*Text provided*
........
This may be the first recipe I ever created. I was an undergrad at the University of Florida in the 1970s. On a limited budget I often bought cheap chuck steaks and marinated them overnight in cheap red wine which was plentiful because I worked at ABC Liquors on Newberry Road in Gainesville.
Here are some of the cuts of chuck in order of quality
Just in front of the rib primal, the best and most expensive section of steer, is the chuck primal, which includes the shoulder meat. It is also less expensive. Chuck steaks can be a little tough because these muscles work harder than the meat a little further back, and they have more hunks of fat and gristle, but they can also have great flavor. When you shop for chuck, look for cuts that are at least 1″ thick, and try to find those that have a big round hunk of meat in the center like the one in the picture. That will be the piece that is the same muscle as the ribeye and strip steak, the longissimus dorsi. At half the price. You can even ask you butcher to cut you steaks from the back of the shoulder. Ask for chuck eye steak like the one in the picture. Another good chuck for cooking with this method is the flat iron, but it has become popular lately so it might be more pricey. By the way, I have done this with flanks steak and it works just fine.
Chuck eye steak. This is the steak just in front of the rib section and contains meat very much like ribeye. It is the best part of the chuck primal, can taste a lot like a ribeye, but it is a lot less expensive.
Top blade steak or Flat iron steak. Nicely marbled for flavor and not too tough.
Shoulder center cut or Ranch steak. Not as well-marbled and a bit tougher, so it is usually cut thinner.
Petite tender. Flavorful, but it can be tough
Shoulder steak. Best cut into cubes for spiedies.
Chuck steak. Can be gristly. Best for pot roast.
For a more complete list of the different steaks and roasts from the chuck primal, see my article on beef cuts.
Serve with: more red wine.
........
*Raw data*
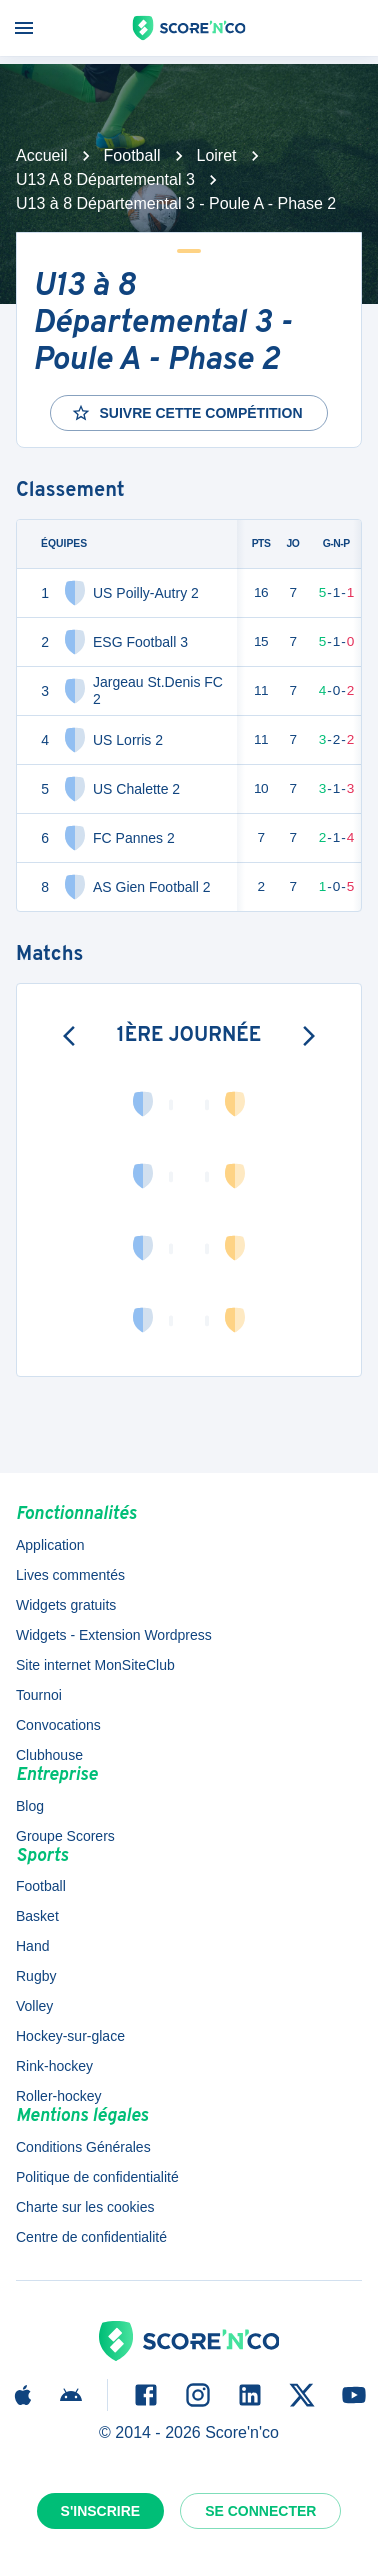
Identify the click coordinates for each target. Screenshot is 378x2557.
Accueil (42, 155)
........
Extend the piece on red-wine-marinated chuck steaks beyond its last sentence.

*Response below*
- 1 750 ml bottle of inexpensive dry red wine
- ½ cup inexpensive salad grade balsamic
- ¼ cup vegetable oil
- ¼ cup Worcestershire sauce
- 4 tablespoons honey
- 1 tablespoon toasted sesame oil
- 2 teaspoon dried oregano
- 2 tablespoons Morton Coarse Kosher Salt
- 1 teaspoon ginger powder
- 1 teaspoon garlic powder
- 1 teaspoon onion powder
- ½ teaspoon ground black pepper
- 6 8-ounce chuck steaks
These recipes were created in US Customary measurements and the conversion to metric is being done by calculations. They should be accurate, but it is possible there could be an error. If you find one, please let us know in the comments at the bottom of the page
- Prep. Combine all the ingredients except the steaks in a large pot and whisk them together.
- Cook. Boil hard for about 5 minutes to reduce by about 1/3. This will get rid of most of the alcohol, extract flavor from the herbs and spices, and concentrate the wine a bit. Alcohol, contrary to popular belief, is not great in marinades because it can dry out the meat. Cool to room temp.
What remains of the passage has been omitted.